Inclinado en sí mismo, sentado en su pequeña banqueta, aquella figura diminuta formaba parte de la decoración del local.
Cada mañana me ofrecía una sonrisa de boca pequeña, ojos chispeantes y puro grandísimo que fumaba sin parar.
Tenía la habilidad de mantener una conversación con el habano entre los labios mientras devolvía el brillo a los zapatos de la elegante clientela de la cafetería.
Hablaba sin parar, contándonos, si mostrabas un poco de interés, las mil historias de una vida de soledad y abandono, de su niñez en el orfanato, de su analfabetismo.
Una vida que muchos calificarían de triste y que él la vivió intensamente, siempre alegre, persiguiendo una ilusión, un sueño, por insignificante que este pudiera ser él luchaba por conseguirlo. Como el último que compartió conmigo un año antes de su muerte:
- Me voy a Turquía, me dijo sonriente una mañana entre sorbos de café. Quiero comprar una caja de limpiabotas con cajoncitos para guardar el betún; que sea de madera oscura con ribetes de metal dorado, describió.
- ¿No puedes comprarla aquí? Es un viaje largo, no entiendes el idioma y vas a ir solo. Ten cuidado, le advertí preocupada a la mañana siguiente mientras le entregaba un cartel con su nombre y dirección del hotel en Estambul, escrito en las cuatro lenguas europeas que conozco, con la idea de que podría serle útil en el caso de que se perdiera en el gigantesco Gran Bazar.

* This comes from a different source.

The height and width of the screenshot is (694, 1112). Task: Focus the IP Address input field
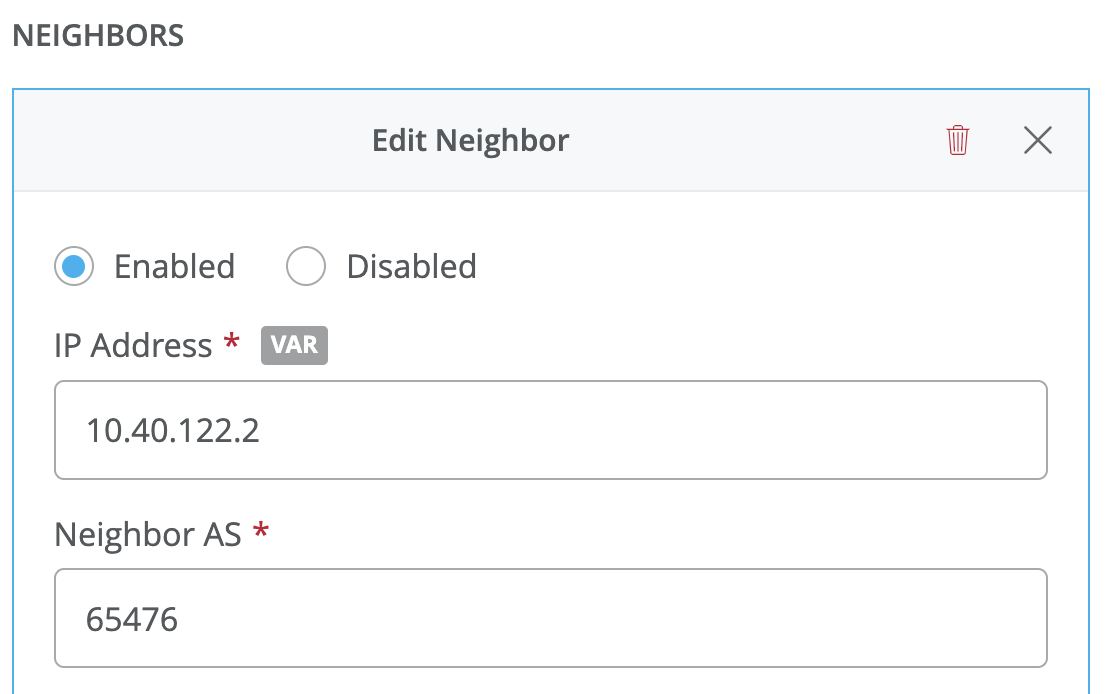click(550, 430)
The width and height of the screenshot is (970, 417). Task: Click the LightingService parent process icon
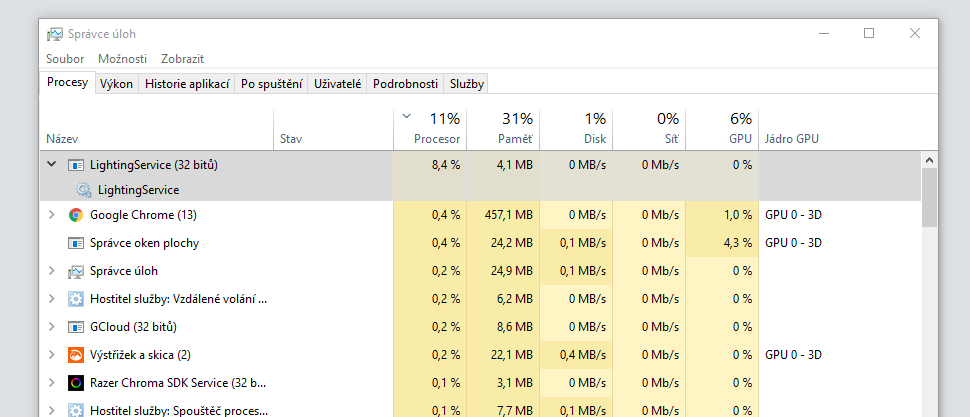tap(76, 165)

Aquella semana de otoño, durante la estancia en Estambul de mi amigo, el país incluida esta ciudad, sufrió una serie de terremotos, los más intensos padecidos en esa tierra, víctima habitual de los castigos de la naturaleza.
Por suerte volvió sano y salvo y me relató, con detalle, todo lo vivido durante esos días. - ¿Cómo te has arreglado?, le pregunté con curiosidad. - Con una sonrisa y una cara amable te entienden en cualquier parte del mundo, me contestó.